Source extract:
4.2 How to handle conversations
───────────────────────────────

  Conversations can take place by repeatedly calling `llm-chat' and its
  variants.  For a conversation, the entire prompt must be a variable,
  because the `llm-chat-prompt-interactions' slot will be getting
  changed by the chat functions to store the conversation.  For some
  providers, this will store the history directly in
  `llm-chat-prompt-interactions', but for others (such as ollama), the
  conversation history is opaque.  For that reason, the correct way to
  handle a conversation is to repeatedly call `llm-chat' or variants,
  and after each time, add the new user text with
  `llm-chat-prompt-append-response'.  The following is an example:

  ┌────
  │ (defvar-local llm-chat-streaming-prompt nil)
  │ (defun start-or-continue-conversation (text)
  │   "Called when the user has input TEXT as the next input."
  │   (if llm-chat-streaming-prompt
  │       (llm-chat-prompt-append-response llm-chat-streaming-prompt text)
  │     (setq llm-chat-streaming-prompt (llm-make-simple-chat-prompt text))
  │     (llm-chat-streaming-to-point provider llm-chat-streaming-prompt (current-buffer) (point-max) (lambda ()))))
  └────


4.3 Caution about `llm-chat-prompt-interactions'
────────────────────────────────────────────────

  The interactions in a prompt may be modified by conversation or by the
  conversion of the context and examples to what the LLM understands.
  Different providers require different things from the interactions.

Material supplied:

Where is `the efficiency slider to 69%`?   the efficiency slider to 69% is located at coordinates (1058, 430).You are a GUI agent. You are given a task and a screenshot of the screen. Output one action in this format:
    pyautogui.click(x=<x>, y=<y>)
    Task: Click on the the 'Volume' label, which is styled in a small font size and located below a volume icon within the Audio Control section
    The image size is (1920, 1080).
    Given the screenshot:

* * *

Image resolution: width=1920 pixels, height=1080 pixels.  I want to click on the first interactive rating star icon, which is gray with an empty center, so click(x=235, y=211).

Work to complete:
**A)** Set down verbatim the passage on handling conversations, beginning at the words "Conversations can take" and stopping after "(defun start-or-continue-conversation (text)".
**B)** List each distinct name that the passage on handling conversations encloses between a backquote and a single quote, counting a name once even if it recurs.
The material placed after the text was taken from a different source.

Solution set:
**A)**
Conversations can take place by repeatedly calling `llm-chat' and its
  variants.  For a conversation, the entire prompt must be a variable,
  because the `llm-chat-prompt-interactions' slot will be getting
  changed by the chat functions to store the conversation.  For some
  providers, this will store the history directly in
  `llm-chat-prompt-interactions', but for others (such as ollama), the
  conversation history is opaque.  For that reason, the correct way to
  handle a conversation is to repeatedly call `llm-chat' or variants,
  and after each time, add the new user text with
  `llm-chat-prompt-append-response'.  The following is an example:

  ┌────
  │ (defvar-local llm-chat-streaming-prompt nil)
  │ (defun start-or-continue-conversation (text)

**B)**
llm-chat
llm-chat-prompt-interactions
llm-chat-prompt-append-response